[Input for this task — start]

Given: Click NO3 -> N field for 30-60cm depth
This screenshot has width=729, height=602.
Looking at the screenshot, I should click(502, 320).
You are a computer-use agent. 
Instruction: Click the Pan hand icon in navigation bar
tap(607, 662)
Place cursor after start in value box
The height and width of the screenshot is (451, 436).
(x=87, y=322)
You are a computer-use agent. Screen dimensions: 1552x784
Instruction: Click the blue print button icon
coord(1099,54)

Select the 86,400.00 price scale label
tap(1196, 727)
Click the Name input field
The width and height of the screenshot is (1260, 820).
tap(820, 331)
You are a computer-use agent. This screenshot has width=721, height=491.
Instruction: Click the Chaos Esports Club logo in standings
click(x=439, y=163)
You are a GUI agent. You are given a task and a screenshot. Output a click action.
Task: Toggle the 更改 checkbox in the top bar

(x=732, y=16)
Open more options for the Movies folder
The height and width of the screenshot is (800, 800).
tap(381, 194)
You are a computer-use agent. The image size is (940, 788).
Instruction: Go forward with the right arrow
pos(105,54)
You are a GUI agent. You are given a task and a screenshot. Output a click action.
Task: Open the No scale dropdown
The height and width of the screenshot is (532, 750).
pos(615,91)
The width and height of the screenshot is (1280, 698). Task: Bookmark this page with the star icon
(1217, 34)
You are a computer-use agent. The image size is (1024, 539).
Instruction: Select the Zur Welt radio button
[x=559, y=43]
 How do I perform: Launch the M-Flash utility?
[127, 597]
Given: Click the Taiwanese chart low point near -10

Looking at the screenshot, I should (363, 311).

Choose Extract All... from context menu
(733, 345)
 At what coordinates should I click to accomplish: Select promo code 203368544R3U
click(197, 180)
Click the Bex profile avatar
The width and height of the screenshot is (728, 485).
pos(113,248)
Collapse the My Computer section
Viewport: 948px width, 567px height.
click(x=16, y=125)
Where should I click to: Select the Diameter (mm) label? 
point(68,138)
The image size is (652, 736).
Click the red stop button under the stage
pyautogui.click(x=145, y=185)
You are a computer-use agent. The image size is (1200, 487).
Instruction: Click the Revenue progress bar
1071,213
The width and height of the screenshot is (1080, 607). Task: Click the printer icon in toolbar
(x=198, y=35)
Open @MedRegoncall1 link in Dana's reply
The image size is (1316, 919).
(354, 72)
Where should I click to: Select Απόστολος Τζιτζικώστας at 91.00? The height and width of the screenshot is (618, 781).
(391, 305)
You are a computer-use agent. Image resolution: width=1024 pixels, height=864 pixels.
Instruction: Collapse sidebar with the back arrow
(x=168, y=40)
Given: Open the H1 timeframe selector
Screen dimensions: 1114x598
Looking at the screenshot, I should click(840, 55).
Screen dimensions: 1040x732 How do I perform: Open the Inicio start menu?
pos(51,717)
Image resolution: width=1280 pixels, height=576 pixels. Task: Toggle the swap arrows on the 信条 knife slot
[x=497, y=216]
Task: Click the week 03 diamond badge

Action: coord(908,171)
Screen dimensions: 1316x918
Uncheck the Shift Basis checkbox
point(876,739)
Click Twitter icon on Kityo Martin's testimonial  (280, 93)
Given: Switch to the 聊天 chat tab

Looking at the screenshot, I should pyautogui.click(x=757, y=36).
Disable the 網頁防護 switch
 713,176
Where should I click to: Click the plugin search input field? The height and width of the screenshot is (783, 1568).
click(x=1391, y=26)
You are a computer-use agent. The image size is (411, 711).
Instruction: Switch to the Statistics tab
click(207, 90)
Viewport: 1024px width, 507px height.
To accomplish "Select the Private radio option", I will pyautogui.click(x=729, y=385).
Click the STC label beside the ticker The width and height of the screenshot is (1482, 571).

[Input for this task — finish]

• [Exercise description] Copy the data above in full, character for character.

• [Answer section]
Given: Click NO3 -> N field for 30-60cm depth
This screenshot has width=729, height=602.
Looking at the screenshot, I should click(502, 320).
You are a computer-use agent. 
Instruction: Click the Pan hand icon in navigation bar
tap(607, 662)
Place cursor after start in value box
The height and width of the screenshot is (451, 436).
(x=87, y=322)
You are a computer-use agent. Screen dimensions: 1552x784
Instruction: Click the blue print button icon
coord(1099,54)

Select the 86,400.00 price scale label
tap(1196, 727)
Click the Name input field
The width and height of the screenshot is (1260, 820).
tap(820, 331)
You are a computer-use agent. This screenshot has width=721, height=491.
Instruction: Click the Chaos Esports Club logo in standings
click(x=439, y=163)
You are a GUI agent. You are given a task and a screenshot. Output a click action.
Task: Toggle the 更改 checkbox in the top bar

(x=732, y=16)
Open more options for the Movies folder
The height and width of the screenshot is (800, 800).
tap(381, 194)
You are a computer-use agent. The image size is (940, 788).
Instruction: Go forward with the right arrow
pos(105,54)
You are a GUI agent. You are given a task and a screenshot. Output a click action.
Task: Open the No scale dropdown
The height and width of the screenshot is (532, 750).
pos(615,91)
The width and height of the screenshot is (1280, 698). Task: Bookmark this page with the star icon
(1217, 34)
You are a computer-use agent. The image size is (1024, 539).
Instruction: Select the Zur Welt radio button
[x=559, y=43]
 How do I perform: Launch the M-Flash utility?
[127, 597]
Given: Click the Taiwanese chart low point near -10

Looking at the screenshot, I should (363, 311).

Choose Extract All... from context menu
(733, 345)
 At what coordinates should I click to accomplish: Select promo code 203368544R3U
click(197, 180)
Click the Bex profile avatar
The width and height of the screenshot is (728, 485).
pos(113,248)
Collapse the My Computer section
Viewport: 948px width, 567px height.
click(x=16, y=125)
Where should I click to: Select the Diameter (mm) label? 
point(68,138)
The image size is (652, 736).
Click the red stop button under the stage
pyautogui.click(x=145, y=185)
You are a computer-use agent. The image size is (1200, 487).
Instruction: Click the Revenue progress bar
1071,213
The width and height of the screenshot is (1080, 607). Task: Click the printer icon in toolbar
(x=198, y=35)
Open @MedRegoncall1 link in Dana's reply
The image size is (1316, 919).
(354, 72)
Where should I click to: Select Απόστολος Τζιτζικώστας at 91.00? The height and width of the screenshot is (618, 781).
(391, 305)
You are a computer-use agent. Image resolution: width=1024 pixels, height=864 pixels.
Instruction: Collapse sidebar with the back arrow
(x=168, y=40)
Given: Open the H1 timeframe selector
Screen dimensions: 1114x598
Looking at the screenshot, I should click(840, 55).
Screen dimensions: 1040x732 How do I perform: Open the Inicio start menu?
pos(51,717)
Image resolution: width=1280 pixels, height=576 pixels. Task: Toggle the swap arrows on the 信条 knife slot
[x=497, y=216]
Task: Click the week 03 diamond badge

Action: coord(908,171)
Screen dimensions: 1316x918
Uncheck the Shift Basis checkbox
point(876,739)
Click Twitter icon on Kityo Martin's testimonial  (280, 93)
Given: Switch to the 聊天 chat tab

Looking at the screenshot, I should pyautogui.click(x=757, y=36).
Disable the 網頁防護 switch
 713,176
Where should I click to: Click the plugin search input field? The height and width of the screenshot is (783, 1568).
click(x=1391, y=26)
You are a computer-use agent. The image size is (411, 711).
Instruction: Switch to the Statistics tab
click(207, 90)
Viewport: 1024px width, 507px height.
To accomplish "Select the Private radio option", I will pyautogui.click(x=729, y=385).
Click the STC label beside the ticker The width and height of the screenshot is (1482, 571).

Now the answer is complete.